(EXCERPT)
==============================

Rect() TypeError while converting from python 2 to python 3

I’m getting the weirdest error while converting an application from python 2 to python 3.
Briefly this application uses wxPython to create an interface where the user can draw different objects on a canvas, and when clicking on objects the user can edit them and set different parameters. All these edits can be saved when closing the application. This save is performed with shelve library frome python.

This app was perfectly working with python 2, however for compatibility reasons I was trying to bring it on python 3 but here comes the problem: on python 3 I can save all the possible objects, however, if I add a specific object that instead of consisting of an icon is just a line between two icons, I can not reopen the project. I can add the object, work with it, change its settings, save the file, however I can not reopen it.

Biggest problem is that I don’t have a call stack to analyze. It just says that it is trying to unpickle the object in the shelf and next info I have is:

File "\Unpickle.py", line 25, in renamed_load
    return RenameUnpickler(file_obj, encoding=encoding).load()
TypeError: Rect(): arguments did not match any overloaded call:
  overload 1: too many arguments
  overload 2: not enough arguments
  overload 3: argument 1 has unexpected type 'float'
  overload 4: argument 1 has unexpected type 'float'
  overload 5: argument 1 has unexpected type 'float'
  overload 6: argument 1 has unexpected type 'float'

What is really weired is that if I open a file generated in python 2 (which is converted using something really similar to this, I don’t get the same error, I can open and edit the file. However the problem still arises when the file is closed and reopened once again.

This is the class performing the read, that inherits from Unpickler so that I can override the find_class method. Biggest problem with this error, that is really driving me crazy is that the call stack doesn’t tell me where the error is during the unpickling process and that if I scan my code for occurences of Rect I can’t find any.

class RenameUnpickler(pickle.Unpickler):
    def find_class(self, module, name):
        renamed_module = module
        if module == "wx._gdi":
            renamed_module = "wx"
        return super(RenameUnpickler, self).find_class(renamed_module, name)

==============================

(STUDY MATERIAL)
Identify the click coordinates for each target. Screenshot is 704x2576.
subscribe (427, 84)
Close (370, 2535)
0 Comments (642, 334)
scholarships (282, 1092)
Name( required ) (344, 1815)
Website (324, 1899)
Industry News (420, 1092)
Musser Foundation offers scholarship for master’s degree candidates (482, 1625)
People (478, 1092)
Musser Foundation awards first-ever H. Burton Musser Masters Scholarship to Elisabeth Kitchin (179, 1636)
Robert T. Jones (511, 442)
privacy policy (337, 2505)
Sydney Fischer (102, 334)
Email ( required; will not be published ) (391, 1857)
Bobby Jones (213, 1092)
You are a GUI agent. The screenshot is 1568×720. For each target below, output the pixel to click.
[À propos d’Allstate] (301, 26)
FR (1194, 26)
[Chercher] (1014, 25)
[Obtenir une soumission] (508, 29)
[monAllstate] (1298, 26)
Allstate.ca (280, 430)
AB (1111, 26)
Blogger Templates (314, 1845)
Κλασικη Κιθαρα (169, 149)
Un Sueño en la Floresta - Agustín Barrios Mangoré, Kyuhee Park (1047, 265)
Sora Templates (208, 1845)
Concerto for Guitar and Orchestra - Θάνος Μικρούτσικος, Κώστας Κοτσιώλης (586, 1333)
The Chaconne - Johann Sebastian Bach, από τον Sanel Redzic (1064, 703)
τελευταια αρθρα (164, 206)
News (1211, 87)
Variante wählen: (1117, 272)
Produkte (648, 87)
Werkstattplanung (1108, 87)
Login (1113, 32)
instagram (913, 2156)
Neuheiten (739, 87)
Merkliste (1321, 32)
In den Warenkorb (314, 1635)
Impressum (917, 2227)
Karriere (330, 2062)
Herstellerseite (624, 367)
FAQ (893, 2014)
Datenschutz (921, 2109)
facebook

==============================

(USING THE INFORMATION)
1 > Extract the passage of the Rect() error post from "This app was" up to and including "not reopen it.".
2 > In the Rect() error post's error message, list every overload number that is reported as having an argument 1 of unexpected type 'float'.
Rely only on the Rect() error post when answering.

(RESPONSES)
1 >
This app was perfectly working with python 2, however for compatibility reasons I was trying to bring it on python 3 but here comes the problem: on python 3 I can save all the possible objects, however, if I add a specific object that instead of consisting of an icon is just a line between two icons, I can not reopen the project. I can add the object, work with it, change its settings, save the file, however I can not reopen it.

2 > Overload 3, overload 4, overload 5, overload 6